What is undoubted, and was fully accepted by Hardie Boys J and counsel for the vendors before him and on appeal, is that the onus of showing that on balance it would be inequitable to allow the claim to proceed is on the defendant: see O’Connor v Hart [1983] NZLR 280, 292, per McMullin J delivering the judgment of this Court. The Privy Council judgment in that case, [1985] UKPC 1; [1985] AC 1000, does not affect that proposition as far as onus is concerned.
[36] Although the above passage indicates that the onus is on the defendant to show that on balance it would be inequitable to allow the claim to proceed we are here concerned with the summary judgment rules and the requirement that the plaintiff must satisfy us that no defence is available.

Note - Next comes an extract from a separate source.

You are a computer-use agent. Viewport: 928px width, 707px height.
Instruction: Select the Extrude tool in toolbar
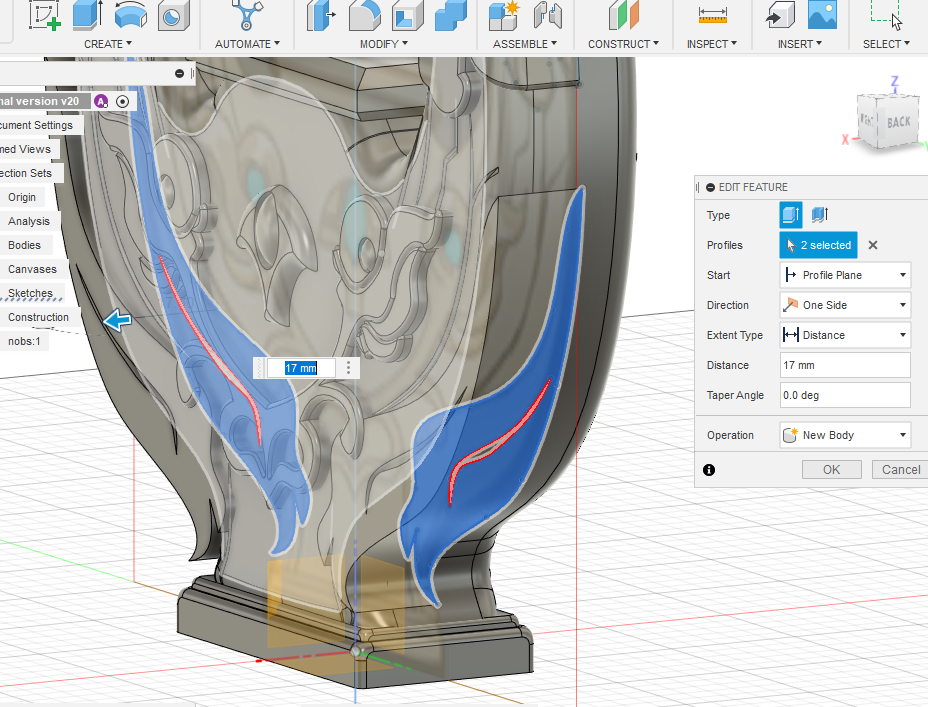click(x=88, y=14)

[37] Delay on its own may in an appropriate case be sufficient to establish the defence. In this case almost 12 years elapsed between the time of the signing of the agreement and the date when proceedings were issued. The proceedings were issued over four years after the discovery of the transaction by the liquidator. The appellant adduced no evidence to explain the delay. In those circumstances we consider that the defence of laches cannot be excluded in the absence of evidence.
Conclusion
[38] Both the first cause of action and the defence of laches require a consideration of evidence which is not at this stage before the Court. That being so the respondent did not discharge the onus upon it in relation to the grant of summary judgment. Accordingly, the appeal against the Master’s decision is allowed. The matter is remitted to the High Court for timetabling so that interlocutory matters may be determined with dispatch and the substantive proceedings tried.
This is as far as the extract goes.